I am of the opposite view. In fact, I would no longer like to hear Flower of Scotland being played at a certain Scottish sporting venue before international matches.
The sound of such a bastion of unionism bellowing out “for we can still rise now and be a nation again” would certainly stick in my craw!
Flower of Scotland is a great folk song, however. Scotland should wait until it has inevitably regained its independence and that a new, forward-looking composition should be penned and adopted by a country no longer shackled by self-interest and avarice and confident enough to govern itself.
Sadly, for too many people who are still tied to the idea of an out-dated political construct such as Great Britain, this is not the case at present.
The Scottish Government must, at all costs, resist the pressure to decide on a national anthem now. There is no hurry, and it should be done properly, via a committee of the musical great and good. (If Yes had won the referendum, a proper process would, I suggest, have only then been put in place and the national anthem unveiled much closer to independence, in 2016.)
The dire Flower of Scotland would be a catastrophic choice, being maudlin and dirge-like. Caledonia is better but still not suitable because they are both folk/pub songs.
A national anthem should be dignified and stirring, with noble sentiments and a great melody. As for God Save the Queen, that will have its place alongside the Scottish anthem on particularly British occasions or when royalty are present.
Other countries have adopted that practice; Norway, for example, has a wonderful, stirring “people’s” anthem as well as a royal anthem (bizarrely, with the same tune as God Save the Queen).

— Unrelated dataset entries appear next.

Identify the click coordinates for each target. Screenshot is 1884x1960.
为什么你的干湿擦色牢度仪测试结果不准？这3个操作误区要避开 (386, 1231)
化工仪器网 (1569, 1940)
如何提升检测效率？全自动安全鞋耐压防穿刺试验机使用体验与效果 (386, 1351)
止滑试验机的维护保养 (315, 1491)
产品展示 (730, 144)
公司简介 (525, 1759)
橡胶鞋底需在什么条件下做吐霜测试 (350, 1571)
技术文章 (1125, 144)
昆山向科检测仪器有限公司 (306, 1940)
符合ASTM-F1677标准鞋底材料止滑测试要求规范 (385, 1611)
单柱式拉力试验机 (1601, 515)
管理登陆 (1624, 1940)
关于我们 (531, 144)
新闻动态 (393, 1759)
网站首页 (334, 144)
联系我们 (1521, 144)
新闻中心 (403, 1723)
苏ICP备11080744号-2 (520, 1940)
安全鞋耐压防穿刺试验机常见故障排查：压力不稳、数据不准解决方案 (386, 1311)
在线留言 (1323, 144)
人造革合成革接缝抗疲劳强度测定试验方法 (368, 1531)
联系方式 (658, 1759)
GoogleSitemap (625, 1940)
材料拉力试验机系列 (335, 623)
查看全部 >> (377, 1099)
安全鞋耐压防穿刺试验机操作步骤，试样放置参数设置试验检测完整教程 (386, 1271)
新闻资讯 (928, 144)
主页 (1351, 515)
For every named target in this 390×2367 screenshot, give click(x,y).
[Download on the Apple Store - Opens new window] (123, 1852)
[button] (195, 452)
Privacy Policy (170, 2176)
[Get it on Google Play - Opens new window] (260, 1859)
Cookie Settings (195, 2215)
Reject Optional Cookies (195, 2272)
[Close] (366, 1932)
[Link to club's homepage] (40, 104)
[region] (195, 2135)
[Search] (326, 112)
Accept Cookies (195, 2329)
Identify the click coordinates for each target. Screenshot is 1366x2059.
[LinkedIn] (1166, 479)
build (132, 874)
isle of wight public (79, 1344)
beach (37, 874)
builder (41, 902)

The depressing level of the debate was vividly illustrated on the Radio Scotland phone-in on Wednesday. Couthy, comic and catchy were all considered, some seriously. A proper nation would not be having this distracting debate in such a trivialising way.
Perth and Kinross
I see that, despite plenty of comment about its utter unsuitability, there are moves to approve Flower of Scotland as the national anthem of Scotland. In fact, we already have a national anthem. It is called God Save the Queen. No other is necessary.
However, if some sort of ditty is wanted for sporting events, the current dirge is entirely out of place. If it stays, then people can simply opt not to sing it in their droves. Something cheering which will bring a smile to people’s faces would be more suitable.
In that respect, there are one or two alternatives. Some, of a more bloodthirsty cast of mind, might opt for Scots Wha Hae. However, it is also rather gloomy and a sporting team needs something to lighten its mood, not the reverse.
As an alternative and, for a really upbeat, enjoyable song with very few words to remember, Hoots Mon! by Lord Rockingham’s XI has my vote. If anyone fails to laugh when listening to it, they have no sense of humour.